The Flowers

The Flowers Imagery

The Farm

"The harvesting of the corn and cotton, peanuts and squash, made each day a golden surprise that caused excited little tremors to run up her jaws."

These descriptions at the beginning of the story reveal the image of an almost idyllic country place. The mentions of crops suggest abundance, and Myop's excitement is almost palpable for the reader. Eventually, however, the reader will realize that Myop's situation is not exactly as idyllic as it initially seems.

Poverty

"Turning her back on the rusty boards of her family's sharecropper cabin, Myop walked along the fence till it ran into the stream made by the spring."

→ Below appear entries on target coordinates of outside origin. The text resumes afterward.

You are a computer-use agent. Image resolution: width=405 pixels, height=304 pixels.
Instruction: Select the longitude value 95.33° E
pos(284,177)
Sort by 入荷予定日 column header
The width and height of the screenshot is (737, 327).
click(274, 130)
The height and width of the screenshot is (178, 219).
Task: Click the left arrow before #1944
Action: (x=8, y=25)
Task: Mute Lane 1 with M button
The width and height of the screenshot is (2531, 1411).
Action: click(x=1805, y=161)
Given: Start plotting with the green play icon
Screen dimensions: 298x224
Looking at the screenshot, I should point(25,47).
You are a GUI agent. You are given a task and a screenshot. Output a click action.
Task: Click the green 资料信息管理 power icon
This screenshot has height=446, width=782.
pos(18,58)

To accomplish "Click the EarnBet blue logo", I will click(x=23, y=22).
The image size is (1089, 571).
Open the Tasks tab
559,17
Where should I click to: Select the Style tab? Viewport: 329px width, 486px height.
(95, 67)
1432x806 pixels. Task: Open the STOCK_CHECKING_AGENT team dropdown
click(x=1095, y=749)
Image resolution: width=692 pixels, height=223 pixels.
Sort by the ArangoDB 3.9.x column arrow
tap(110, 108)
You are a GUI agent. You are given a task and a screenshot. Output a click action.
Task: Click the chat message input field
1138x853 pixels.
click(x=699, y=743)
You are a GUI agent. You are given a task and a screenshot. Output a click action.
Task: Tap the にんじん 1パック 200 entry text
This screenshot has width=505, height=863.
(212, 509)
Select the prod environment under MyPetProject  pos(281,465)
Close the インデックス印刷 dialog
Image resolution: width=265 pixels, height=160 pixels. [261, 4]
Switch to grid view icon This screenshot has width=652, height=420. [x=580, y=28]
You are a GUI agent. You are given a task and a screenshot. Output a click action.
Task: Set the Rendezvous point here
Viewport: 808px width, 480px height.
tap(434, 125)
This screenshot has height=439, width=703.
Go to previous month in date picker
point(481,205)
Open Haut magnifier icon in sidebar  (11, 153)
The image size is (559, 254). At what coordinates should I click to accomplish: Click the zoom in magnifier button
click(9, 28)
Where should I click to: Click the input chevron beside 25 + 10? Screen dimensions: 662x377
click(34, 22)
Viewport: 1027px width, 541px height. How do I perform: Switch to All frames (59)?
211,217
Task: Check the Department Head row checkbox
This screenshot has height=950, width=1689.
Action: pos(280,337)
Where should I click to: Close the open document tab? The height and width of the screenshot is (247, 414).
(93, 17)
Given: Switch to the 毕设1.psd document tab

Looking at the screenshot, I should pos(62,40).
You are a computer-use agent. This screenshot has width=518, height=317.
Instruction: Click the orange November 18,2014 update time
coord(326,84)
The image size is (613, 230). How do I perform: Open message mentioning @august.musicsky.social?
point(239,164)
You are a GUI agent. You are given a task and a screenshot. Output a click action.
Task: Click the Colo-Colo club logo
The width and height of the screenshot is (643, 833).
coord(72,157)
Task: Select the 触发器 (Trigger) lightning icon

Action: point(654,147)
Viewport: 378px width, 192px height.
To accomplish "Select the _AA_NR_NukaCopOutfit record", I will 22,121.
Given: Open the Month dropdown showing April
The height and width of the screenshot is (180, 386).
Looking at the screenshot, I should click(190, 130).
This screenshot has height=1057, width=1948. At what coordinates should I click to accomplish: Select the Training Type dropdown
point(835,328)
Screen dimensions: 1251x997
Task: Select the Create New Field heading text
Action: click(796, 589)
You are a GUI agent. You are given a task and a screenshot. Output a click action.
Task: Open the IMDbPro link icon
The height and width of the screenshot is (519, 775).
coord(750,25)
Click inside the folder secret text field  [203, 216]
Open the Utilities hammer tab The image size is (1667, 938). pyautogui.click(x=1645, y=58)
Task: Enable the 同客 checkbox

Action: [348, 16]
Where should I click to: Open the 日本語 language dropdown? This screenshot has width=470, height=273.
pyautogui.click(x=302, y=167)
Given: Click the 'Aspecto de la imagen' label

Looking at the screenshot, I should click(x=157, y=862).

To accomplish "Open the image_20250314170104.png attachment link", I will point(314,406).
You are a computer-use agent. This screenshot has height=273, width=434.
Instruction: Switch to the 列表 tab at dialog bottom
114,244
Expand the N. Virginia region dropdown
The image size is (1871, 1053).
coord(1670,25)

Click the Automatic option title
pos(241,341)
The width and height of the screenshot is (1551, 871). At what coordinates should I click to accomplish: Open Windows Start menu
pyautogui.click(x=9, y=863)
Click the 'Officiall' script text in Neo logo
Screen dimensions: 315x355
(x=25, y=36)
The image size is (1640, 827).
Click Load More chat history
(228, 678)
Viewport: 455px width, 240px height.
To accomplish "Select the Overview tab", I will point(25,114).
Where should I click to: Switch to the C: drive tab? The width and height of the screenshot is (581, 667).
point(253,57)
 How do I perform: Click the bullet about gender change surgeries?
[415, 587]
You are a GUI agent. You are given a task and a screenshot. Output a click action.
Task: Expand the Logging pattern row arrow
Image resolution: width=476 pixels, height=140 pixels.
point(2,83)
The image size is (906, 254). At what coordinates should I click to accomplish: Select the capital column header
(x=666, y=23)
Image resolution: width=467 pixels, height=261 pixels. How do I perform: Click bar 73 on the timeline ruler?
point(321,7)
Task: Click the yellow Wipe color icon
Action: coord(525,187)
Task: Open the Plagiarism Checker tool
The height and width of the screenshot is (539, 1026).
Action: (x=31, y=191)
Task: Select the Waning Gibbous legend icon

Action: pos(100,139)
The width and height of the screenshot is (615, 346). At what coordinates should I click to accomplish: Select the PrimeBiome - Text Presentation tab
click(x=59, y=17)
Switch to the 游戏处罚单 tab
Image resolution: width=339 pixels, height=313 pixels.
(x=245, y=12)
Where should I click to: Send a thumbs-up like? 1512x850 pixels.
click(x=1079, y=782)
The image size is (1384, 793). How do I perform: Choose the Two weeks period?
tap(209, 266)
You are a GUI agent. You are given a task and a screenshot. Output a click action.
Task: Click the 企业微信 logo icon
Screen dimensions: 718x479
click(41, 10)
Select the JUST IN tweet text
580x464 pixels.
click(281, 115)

Though Myop is still very enthusiastic about life, her family is not wealthy, as the rusty boards of their home suggest. It becomes clear that Myop's optimism and zest for life are in spite of her family's condition, not because of them; in other words, her childhood innocence blinds her to her family's material shortcomings.

The Corpse

"When she pushed back the leaves and layers of earth and debris Myop saw that he'd had large white teeth, all of them cracked or broken, long fingers, and very big bones. All his clothes had rotted away except some threads of blue denim from his overalls. The buckles of the overall had turned green."

A series of almost fragmentary images convert the appearance of the dead man. Myop notices his broken teeth, his rotted clothes, and the green of his buckles. It is clear that the man has been dead for a very long time.